A long time ago, between 907 and 1125 a great dynasty reigned over what is nowadays Mongolia and even parts of the Russian Far East, northern Korea and northern China. Lead by Abaoji they became a superpower in East Asia with an empire covering an area of more than 4,000 kilometres. After a few conflicts within the empire, it were in the end the Jurchen people who overthrew the Liao dynasty. Later in the 12th century the largest empire in world history, that of Genghis Khan (1162-1227), was established.

Originally the Liao people had been nomadic people. In the mighty empire the nomadic Khitan-people mainly lived in the north, in the south were the Han-Chinese, mainly farmers and traders. They had separate governments. Their neighbours in the south were the Song-dynasty, the classic China. Very little is known about this period, and much of what we know has only come to light in the past four decades after interesting archaeological finds.

The exhibition in the Drents Museum in Assen, The Netherlands, is about the Great Liao, and shows more than 120 precious objects from the Liao period. Some clearly from the days of the Liao Empire, others from the prominent Zhang family, whose burial chambers were also found – two lovely copies of these chambers can be seen at the exhibition. There is pottery, jewelry, articles of daily use, glasswork, showing the unique culture of the Liao people. For me however the most interesting subject of the exhibition was a princess.

In 1986 a sensational discovery was made by some locals in Qinglongshan, Inner Mongolia. When finding some stairs, they informed authorities. Archaeologists found the untouched grave of a Princess from the Liao Dynasty, the granddaughter of an emperor from the Liao dynasty, Jingzong. The stairs led to the sealed door of an underground tomb, designed to look like her home. The antichamber had round side chambers on both sides. The burial chamber had a domed ceiling, four metres high.
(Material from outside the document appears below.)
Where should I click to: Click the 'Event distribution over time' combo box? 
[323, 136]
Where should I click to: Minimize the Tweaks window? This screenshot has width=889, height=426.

The Princess of Chen died in the year 1018 at the age of only 17 and was given a lavish burial and had a gold funerary mask, a silver wire mesh suit, an amber necklace and wore a crown and gilded silver boots. She was buried together with jade ornaments, glassware, pottery, gold and silver wares, horse gear. She was buried together with her about 30-year-old husband Xiao Shaoju, who died shortly before her, and had been the brother of Empress Rende, who was married to Emperor Shengzong. Sadly a very short life.

Some items found in the grave are shown at the exhibition, which includes a small “version” of the tomb, made of white clothes. At least the shape seems to be correct. Her gold death mask is on display, as well as several items that were buried with her, including some jewelry and her boots.

I did enjoy the exhibition and it was interesting to learn a bit more about a dynasty, to be honest, I had never heard of before. The exhibition, of which I was the very first normal visitor, runs from 23 April to 29 October 2017. Opening hours: Tuesday to Sunday 11am-5pm.